## Given records
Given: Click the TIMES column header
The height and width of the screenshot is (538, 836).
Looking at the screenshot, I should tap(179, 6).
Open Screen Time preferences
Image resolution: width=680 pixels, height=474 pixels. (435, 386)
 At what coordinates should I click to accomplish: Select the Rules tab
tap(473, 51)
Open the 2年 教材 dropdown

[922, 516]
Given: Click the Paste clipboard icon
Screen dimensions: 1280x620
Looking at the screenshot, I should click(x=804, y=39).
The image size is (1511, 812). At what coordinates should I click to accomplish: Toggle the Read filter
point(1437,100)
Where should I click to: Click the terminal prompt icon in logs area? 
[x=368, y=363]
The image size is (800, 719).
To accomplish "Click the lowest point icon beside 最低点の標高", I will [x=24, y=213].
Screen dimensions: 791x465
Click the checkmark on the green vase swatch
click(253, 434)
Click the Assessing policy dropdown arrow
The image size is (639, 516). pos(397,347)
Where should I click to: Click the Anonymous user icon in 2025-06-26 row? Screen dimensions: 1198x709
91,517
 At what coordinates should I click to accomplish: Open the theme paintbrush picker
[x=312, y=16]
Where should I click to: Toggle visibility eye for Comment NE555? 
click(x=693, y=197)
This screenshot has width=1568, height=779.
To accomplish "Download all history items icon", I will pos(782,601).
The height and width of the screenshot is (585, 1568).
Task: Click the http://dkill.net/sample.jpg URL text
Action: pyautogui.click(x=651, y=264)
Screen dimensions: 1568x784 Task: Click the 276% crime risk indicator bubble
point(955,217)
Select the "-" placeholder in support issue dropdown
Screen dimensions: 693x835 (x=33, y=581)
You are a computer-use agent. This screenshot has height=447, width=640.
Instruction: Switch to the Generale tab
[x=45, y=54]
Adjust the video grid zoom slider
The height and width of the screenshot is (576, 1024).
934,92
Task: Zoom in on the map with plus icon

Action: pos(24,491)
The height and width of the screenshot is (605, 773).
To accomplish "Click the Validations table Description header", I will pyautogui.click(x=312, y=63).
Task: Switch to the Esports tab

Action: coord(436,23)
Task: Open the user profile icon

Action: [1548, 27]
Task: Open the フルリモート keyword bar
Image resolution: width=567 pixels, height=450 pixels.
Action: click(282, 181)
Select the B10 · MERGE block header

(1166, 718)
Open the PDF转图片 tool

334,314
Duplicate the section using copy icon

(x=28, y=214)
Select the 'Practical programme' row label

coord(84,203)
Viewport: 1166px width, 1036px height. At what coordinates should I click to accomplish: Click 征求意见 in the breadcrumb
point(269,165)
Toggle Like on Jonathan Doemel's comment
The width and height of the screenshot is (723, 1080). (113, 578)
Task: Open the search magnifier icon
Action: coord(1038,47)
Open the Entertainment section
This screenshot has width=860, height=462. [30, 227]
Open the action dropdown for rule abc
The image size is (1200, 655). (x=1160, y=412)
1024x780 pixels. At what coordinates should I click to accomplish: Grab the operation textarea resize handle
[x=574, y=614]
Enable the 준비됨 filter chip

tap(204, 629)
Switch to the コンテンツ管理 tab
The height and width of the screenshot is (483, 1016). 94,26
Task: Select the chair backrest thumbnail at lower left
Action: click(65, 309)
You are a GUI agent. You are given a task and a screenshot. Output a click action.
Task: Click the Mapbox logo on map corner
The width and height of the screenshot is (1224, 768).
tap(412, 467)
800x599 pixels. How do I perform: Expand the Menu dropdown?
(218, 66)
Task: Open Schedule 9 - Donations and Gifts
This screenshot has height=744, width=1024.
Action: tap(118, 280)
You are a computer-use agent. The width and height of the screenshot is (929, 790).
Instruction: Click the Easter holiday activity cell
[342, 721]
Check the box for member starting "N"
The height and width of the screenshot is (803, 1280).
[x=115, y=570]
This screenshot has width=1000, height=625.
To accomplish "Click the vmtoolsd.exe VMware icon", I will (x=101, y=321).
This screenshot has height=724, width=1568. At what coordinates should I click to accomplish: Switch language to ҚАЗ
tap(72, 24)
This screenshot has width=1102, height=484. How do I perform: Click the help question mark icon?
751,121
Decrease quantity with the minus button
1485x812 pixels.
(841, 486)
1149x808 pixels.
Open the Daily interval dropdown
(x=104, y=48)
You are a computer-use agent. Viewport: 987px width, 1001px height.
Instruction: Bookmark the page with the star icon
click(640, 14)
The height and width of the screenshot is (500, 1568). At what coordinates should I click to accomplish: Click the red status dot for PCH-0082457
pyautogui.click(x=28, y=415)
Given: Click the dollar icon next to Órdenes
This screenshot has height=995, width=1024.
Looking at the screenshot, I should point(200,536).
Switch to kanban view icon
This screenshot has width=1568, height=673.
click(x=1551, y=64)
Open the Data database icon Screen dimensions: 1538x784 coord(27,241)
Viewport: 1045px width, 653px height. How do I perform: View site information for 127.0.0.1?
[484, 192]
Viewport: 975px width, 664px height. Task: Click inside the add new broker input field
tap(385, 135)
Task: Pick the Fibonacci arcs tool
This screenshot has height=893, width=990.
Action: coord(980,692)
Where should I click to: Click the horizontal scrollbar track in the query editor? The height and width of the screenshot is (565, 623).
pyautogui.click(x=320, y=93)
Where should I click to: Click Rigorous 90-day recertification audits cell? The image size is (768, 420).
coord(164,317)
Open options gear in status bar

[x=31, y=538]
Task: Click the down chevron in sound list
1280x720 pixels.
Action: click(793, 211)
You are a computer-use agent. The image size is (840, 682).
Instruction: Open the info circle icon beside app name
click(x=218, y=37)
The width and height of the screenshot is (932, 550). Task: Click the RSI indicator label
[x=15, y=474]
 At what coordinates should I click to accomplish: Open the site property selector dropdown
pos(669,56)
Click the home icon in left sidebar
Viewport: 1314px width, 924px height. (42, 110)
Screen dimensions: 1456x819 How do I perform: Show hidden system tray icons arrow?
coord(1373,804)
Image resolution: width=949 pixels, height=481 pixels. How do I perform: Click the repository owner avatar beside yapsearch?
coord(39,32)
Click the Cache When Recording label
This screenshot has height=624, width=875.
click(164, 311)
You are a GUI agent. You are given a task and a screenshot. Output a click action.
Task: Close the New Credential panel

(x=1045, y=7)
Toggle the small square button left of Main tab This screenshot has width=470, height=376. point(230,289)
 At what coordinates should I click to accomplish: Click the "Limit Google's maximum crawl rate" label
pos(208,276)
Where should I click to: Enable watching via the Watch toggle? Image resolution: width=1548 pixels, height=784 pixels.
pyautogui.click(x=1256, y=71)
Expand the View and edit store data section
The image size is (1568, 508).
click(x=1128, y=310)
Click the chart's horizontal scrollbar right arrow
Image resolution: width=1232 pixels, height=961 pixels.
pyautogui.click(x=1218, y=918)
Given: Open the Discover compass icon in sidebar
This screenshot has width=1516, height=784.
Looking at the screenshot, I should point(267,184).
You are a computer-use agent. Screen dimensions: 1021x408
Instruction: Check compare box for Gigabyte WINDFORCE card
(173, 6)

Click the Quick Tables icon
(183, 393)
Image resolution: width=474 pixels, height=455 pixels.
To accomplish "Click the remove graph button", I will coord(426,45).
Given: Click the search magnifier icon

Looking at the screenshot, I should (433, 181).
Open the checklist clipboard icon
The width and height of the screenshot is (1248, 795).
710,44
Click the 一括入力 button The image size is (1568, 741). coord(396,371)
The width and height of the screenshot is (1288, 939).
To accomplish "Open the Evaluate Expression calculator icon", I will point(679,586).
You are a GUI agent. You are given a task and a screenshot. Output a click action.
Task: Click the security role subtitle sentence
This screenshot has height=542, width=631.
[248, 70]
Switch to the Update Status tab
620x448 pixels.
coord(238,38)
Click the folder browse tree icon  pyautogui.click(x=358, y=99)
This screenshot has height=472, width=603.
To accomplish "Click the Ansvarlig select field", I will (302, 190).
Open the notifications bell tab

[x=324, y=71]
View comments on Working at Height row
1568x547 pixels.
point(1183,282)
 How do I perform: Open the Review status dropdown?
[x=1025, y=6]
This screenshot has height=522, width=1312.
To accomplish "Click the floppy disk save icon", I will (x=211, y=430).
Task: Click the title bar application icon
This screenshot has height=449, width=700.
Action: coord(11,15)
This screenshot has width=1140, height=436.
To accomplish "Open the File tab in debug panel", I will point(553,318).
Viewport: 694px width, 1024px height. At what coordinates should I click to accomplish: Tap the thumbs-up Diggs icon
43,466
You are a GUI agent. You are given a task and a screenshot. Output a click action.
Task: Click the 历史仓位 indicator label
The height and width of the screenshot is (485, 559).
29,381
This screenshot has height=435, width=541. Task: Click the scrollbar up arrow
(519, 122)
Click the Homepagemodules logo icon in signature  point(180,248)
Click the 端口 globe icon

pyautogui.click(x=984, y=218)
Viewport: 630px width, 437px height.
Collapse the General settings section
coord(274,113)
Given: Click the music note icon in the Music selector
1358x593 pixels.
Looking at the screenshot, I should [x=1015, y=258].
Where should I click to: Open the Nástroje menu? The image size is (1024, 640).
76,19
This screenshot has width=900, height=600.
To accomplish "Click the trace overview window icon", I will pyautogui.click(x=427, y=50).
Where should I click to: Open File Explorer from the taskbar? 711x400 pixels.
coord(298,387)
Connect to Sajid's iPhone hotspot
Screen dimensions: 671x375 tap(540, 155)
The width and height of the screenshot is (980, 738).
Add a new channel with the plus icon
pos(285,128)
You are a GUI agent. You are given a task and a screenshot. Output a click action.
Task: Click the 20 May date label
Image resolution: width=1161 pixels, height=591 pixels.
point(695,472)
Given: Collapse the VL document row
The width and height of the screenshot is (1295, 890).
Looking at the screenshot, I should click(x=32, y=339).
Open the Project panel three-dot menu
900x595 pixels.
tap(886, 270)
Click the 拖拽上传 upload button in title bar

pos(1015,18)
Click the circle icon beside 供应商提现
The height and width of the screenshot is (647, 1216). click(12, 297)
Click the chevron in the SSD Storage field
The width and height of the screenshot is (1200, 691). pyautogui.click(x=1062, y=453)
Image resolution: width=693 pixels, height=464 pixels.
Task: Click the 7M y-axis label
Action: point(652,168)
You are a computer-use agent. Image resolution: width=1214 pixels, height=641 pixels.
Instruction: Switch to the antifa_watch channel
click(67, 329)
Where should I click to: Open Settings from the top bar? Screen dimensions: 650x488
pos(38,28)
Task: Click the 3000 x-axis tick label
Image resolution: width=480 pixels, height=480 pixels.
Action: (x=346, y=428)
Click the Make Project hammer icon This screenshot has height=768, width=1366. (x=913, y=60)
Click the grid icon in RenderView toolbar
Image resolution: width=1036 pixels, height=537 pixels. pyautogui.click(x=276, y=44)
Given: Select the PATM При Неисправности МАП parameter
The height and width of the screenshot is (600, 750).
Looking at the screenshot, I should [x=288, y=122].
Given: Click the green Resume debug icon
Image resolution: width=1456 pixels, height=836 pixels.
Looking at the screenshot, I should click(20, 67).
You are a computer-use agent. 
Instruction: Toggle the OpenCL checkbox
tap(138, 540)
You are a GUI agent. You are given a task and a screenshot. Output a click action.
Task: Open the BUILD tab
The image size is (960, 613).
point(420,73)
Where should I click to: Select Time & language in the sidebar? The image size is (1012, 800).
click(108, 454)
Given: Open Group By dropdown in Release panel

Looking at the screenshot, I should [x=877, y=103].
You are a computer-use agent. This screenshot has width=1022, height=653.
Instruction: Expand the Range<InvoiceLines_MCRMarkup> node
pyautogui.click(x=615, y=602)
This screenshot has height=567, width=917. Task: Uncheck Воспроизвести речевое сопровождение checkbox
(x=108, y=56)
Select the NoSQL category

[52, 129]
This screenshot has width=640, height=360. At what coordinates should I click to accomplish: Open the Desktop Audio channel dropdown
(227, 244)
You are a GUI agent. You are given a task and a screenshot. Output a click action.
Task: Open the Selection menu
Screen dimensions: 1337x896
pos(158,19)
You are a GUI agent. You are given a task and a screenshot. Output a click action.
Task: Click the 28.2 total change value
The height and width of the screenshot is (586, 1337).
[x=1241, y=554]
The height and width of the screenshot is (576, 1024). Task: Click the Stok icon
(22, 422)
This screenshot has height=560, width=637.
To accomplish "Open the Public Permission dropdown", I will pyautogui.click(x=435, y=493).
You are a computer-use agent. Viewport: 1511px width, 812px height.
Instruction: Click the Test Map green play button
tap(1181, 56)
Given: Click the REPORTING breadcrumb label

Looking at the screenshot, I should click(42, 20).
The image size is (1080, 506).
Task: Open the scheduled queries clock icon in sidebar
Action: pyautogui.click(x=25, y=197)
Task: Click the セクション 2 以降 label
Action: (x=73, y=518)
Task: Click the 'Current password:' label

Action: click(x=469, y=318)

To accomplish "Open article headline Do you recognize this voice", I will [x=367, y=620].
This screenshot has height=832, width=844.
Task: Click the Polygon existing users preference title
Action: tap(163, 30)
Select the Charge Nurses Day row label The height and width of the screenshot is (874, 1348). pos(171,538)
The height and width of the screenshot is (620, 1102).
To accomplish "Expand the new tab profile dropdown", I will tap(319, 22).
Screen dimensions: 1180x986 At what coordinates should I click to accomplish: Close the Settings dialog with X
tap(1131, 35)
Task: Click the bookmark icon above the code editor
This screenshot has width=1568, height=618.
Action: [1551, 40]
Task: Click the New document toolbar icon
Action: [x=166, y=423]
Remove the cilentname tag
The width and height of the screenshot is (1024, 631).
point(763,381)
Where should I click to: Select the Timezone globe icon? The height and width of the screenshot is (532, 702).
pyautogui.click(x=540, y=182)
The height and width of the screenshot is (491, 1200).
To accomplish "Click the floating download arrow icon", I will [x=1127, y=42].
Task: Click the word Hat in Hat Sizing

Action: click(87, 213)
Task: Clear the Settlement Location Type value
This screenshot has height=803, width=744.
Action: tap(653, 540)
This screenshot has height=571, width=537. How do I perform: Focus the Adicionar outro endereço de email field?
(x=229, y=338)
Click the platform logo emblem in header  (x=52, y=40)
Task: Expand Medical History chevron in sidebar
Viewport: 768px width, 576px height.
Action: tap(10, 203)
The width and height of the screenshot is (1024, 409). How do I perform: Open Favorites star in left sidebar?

## Task brief
Copy the lines of the data above exactly as written, beginning with the line containing "Instruction: Check compare" and ending with the line containing "Click the folder", and leave out all other lines.

## Expected output
Instruction: Check compare box for Gigabyte WINDFORCE card
(173, 6)

Click the Quick Tables icon
(183, 393)
Image resolution: width=474 pixels, height=455 pixels.
To accomplish "Click the remove graph button", I will coord(426,45).
Given: Click the search magnifier icon

Looking at the screenshot, I should (433, 181).
Open the checklist clipboard icon
The width and height of the screenshot is (1248, 795).
710,44
Click the 一括入力 button The image size is (1568, 741). coord(396,371)
The width and height of the screenshot is (1288, 939).
To accomplish "Open the Evaluate Expression calculator icon", I will point(679,586).
You are a GUI agent. You are given a task and a screenshot. Output a click action.
Task: Click the security role subtitle sentence
This screenshot has height=542, width=631.
[248, 70]
Switch to the Update Status tab
620x448 pixels.
coord(238,38)
Click the folder browse tree icon  pyautogui.click(x=358, y=99)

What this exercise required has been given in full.